ABOUT THIS EXERCISE:
Give back, word for word, the lines in the listing below from the one holding "Screen dimensions: 600x446" down to the one holding "Screen dimensions: 952x1270", both ends included.

RECORD EXCERPTS:
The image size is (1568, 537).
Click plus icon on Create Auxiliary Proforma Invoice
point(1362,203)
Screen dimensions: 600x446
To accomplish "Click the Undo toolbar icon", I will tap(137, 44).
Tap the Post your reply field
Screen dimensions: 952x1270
...
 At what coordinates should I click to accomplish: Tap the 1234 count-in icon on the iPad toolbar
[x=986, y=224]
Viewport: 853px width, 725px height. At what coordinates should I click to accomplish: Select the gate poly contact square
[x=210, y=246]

RESPONSE TO THE TASK:
Screen dimensions: 600x446
To accomplish "Click the Undo toolbar icon", I will tap(137, 44).
Tap the Post your reply field
Screen dimensions: 952x1270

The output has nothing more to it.